===== Material for the task
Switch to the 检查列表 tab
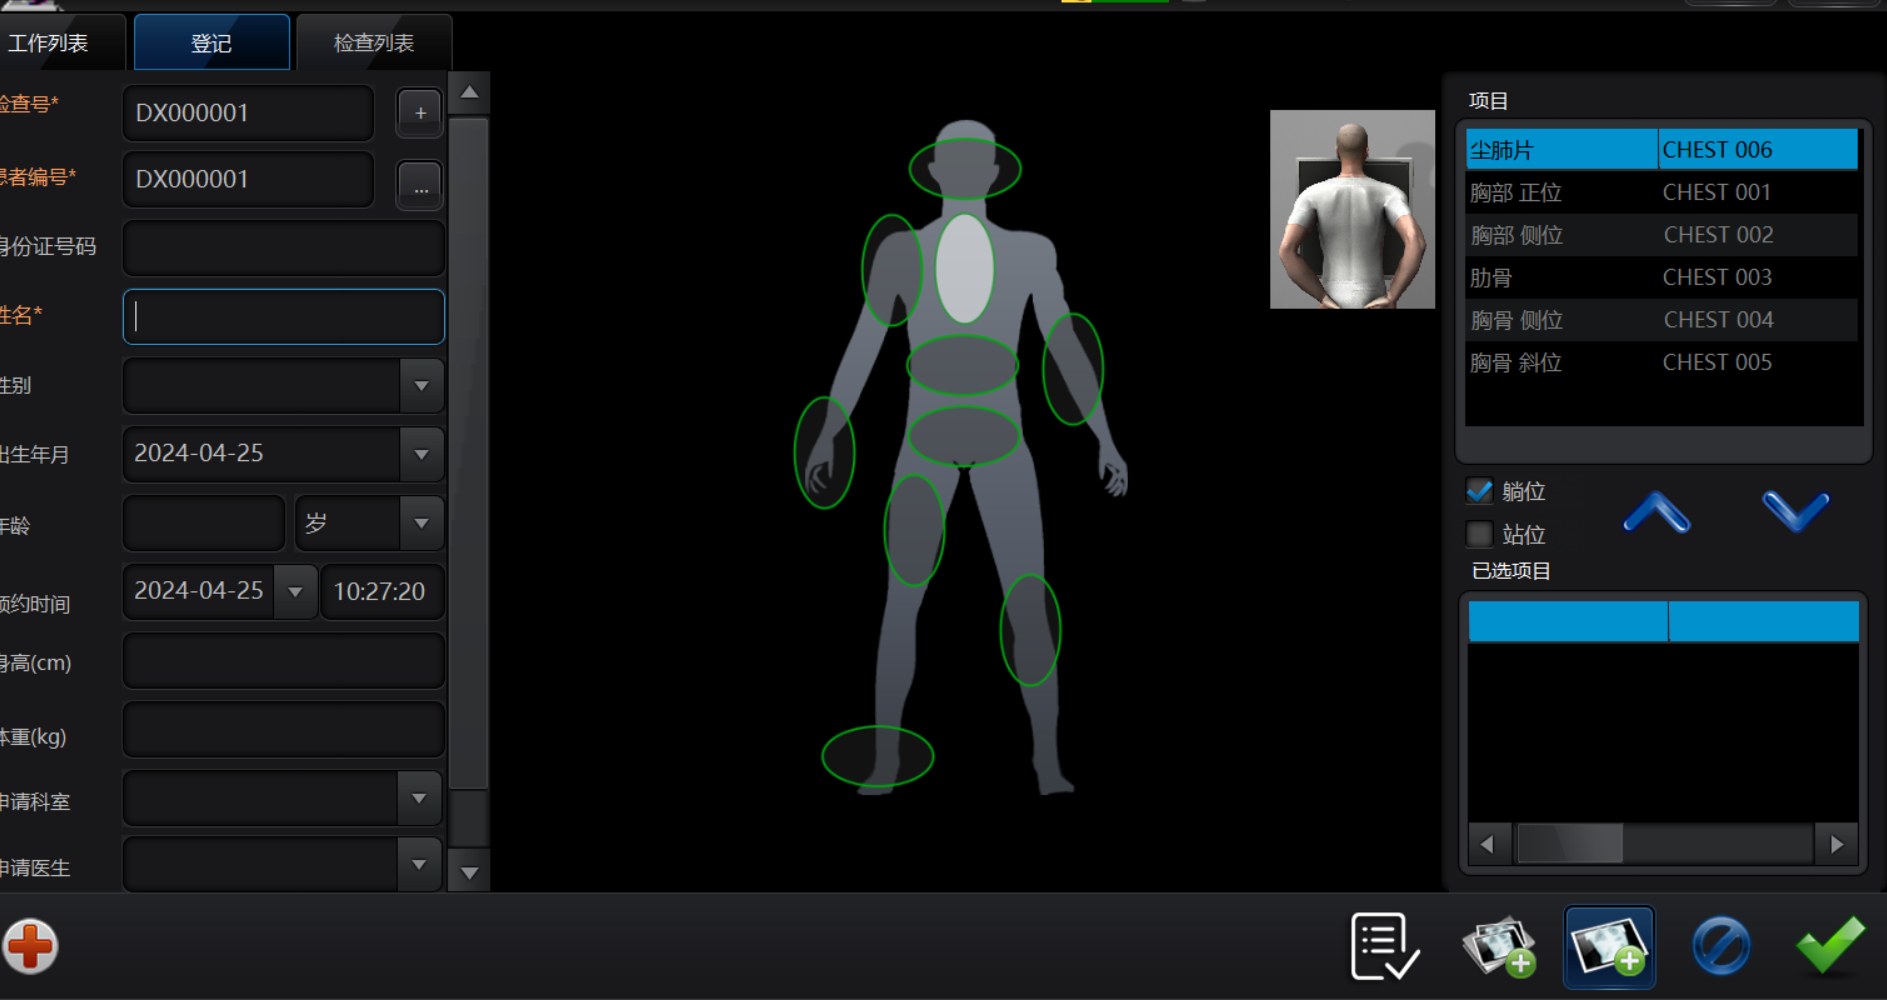1887x1000 pixels. click(x=373, y=43)
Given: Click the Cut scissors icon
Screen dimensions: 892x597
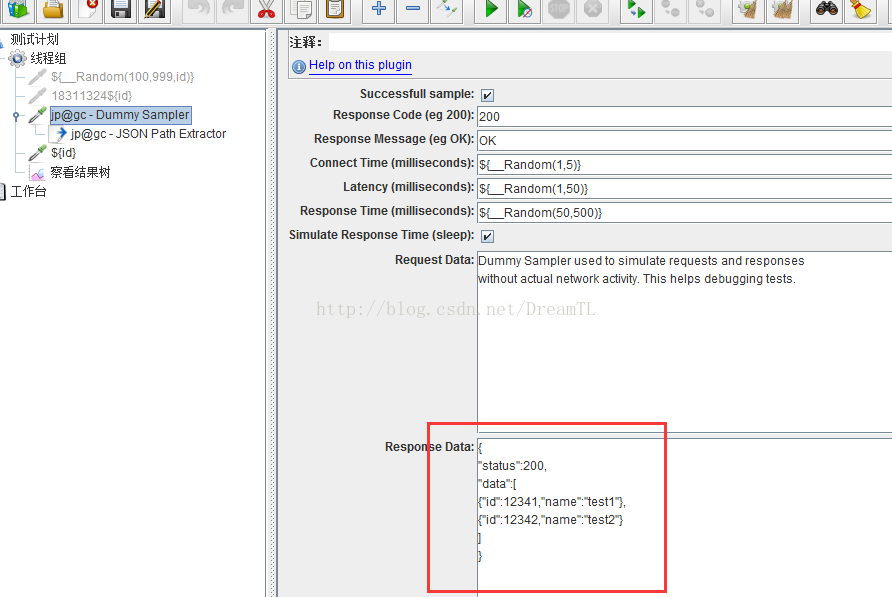Looking at the screenshot, I should (x=266, y=9).
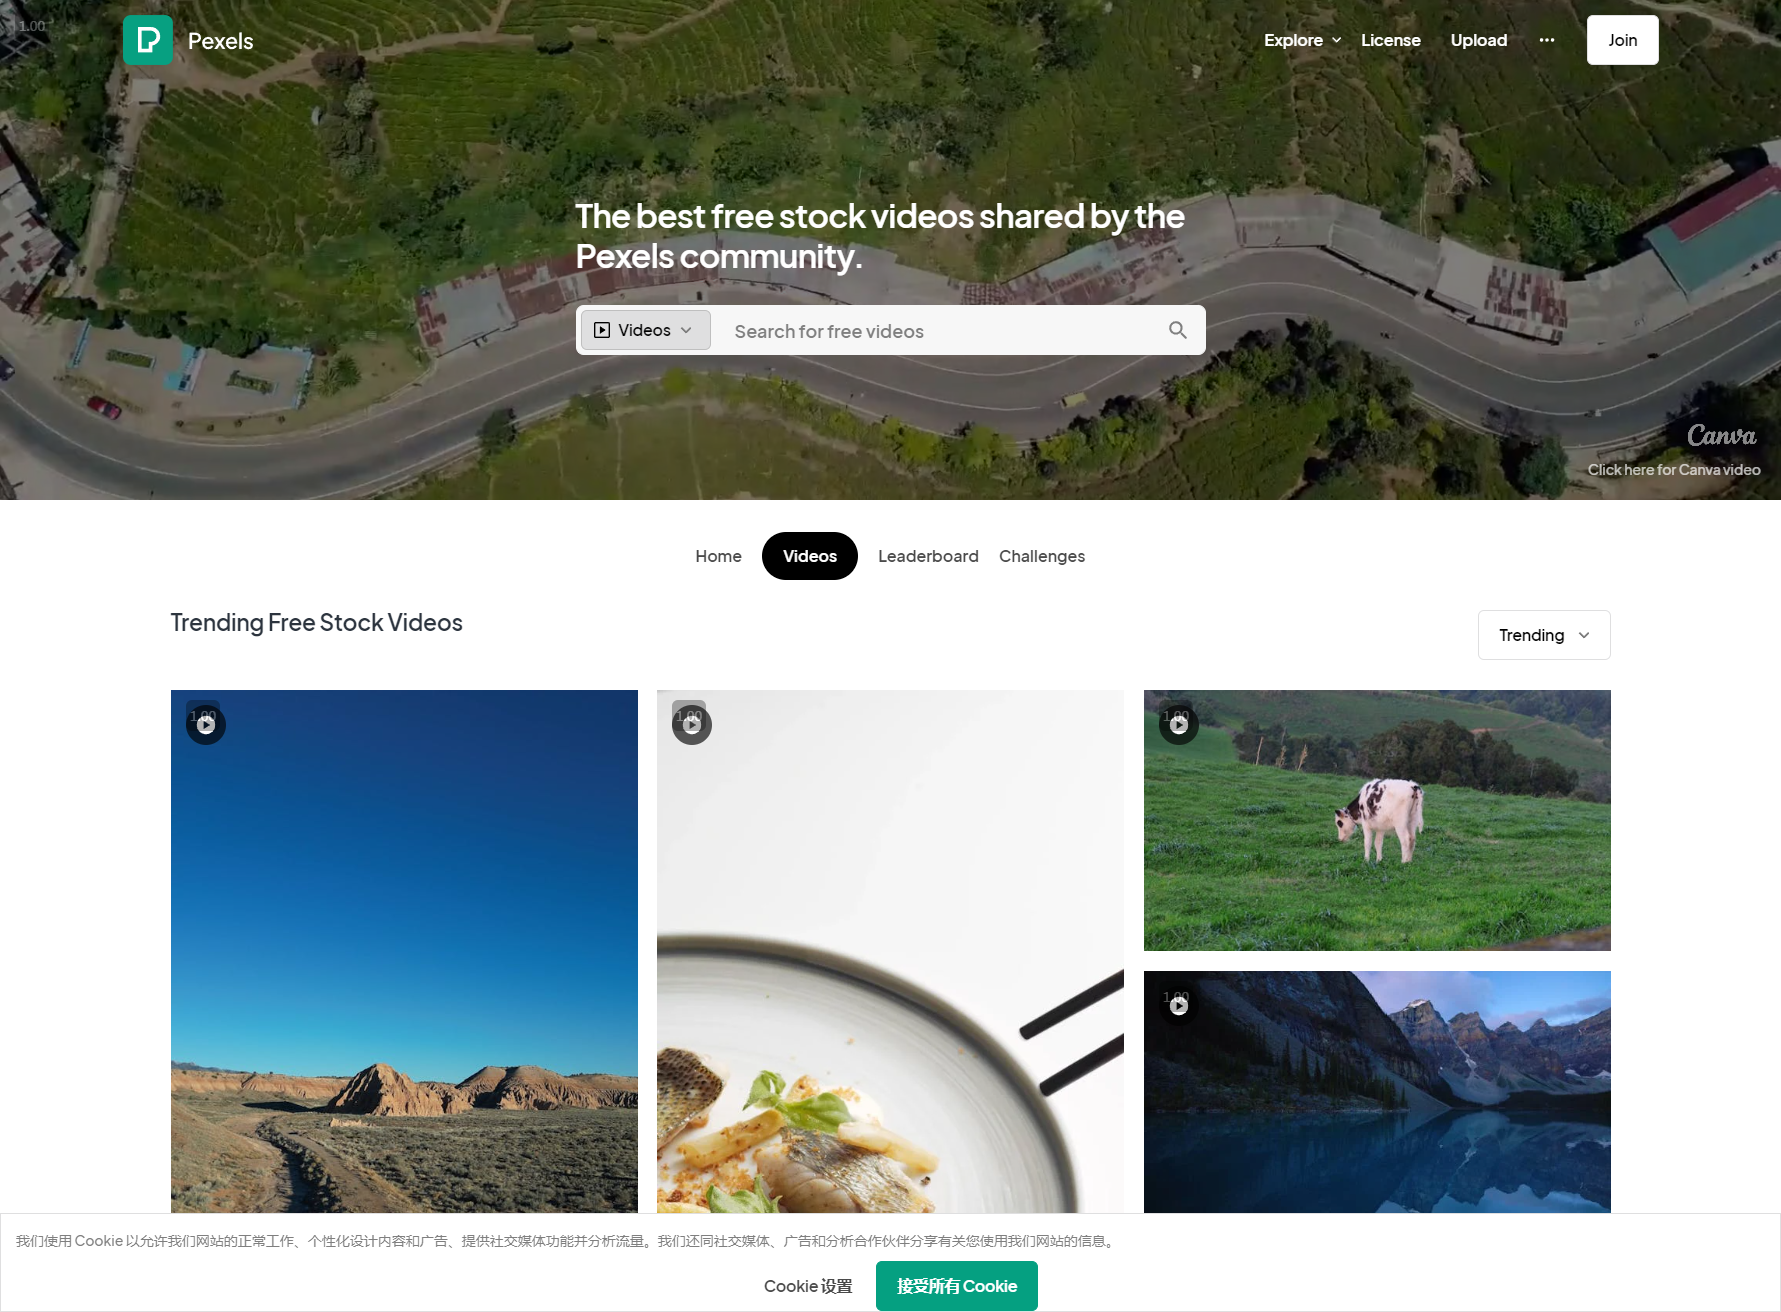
==========
**What to do:**
Could you write all the entries out again exactly, but without their pictures?

**Exercise output:**
Switch to the 检查列表 tab
1887x1000 pixels. click(x=373, y=43)
Given: Click the Cut scissors icon
Screen dimensions: 892x597
Looking at the screenshot, I should (x=266, y=9).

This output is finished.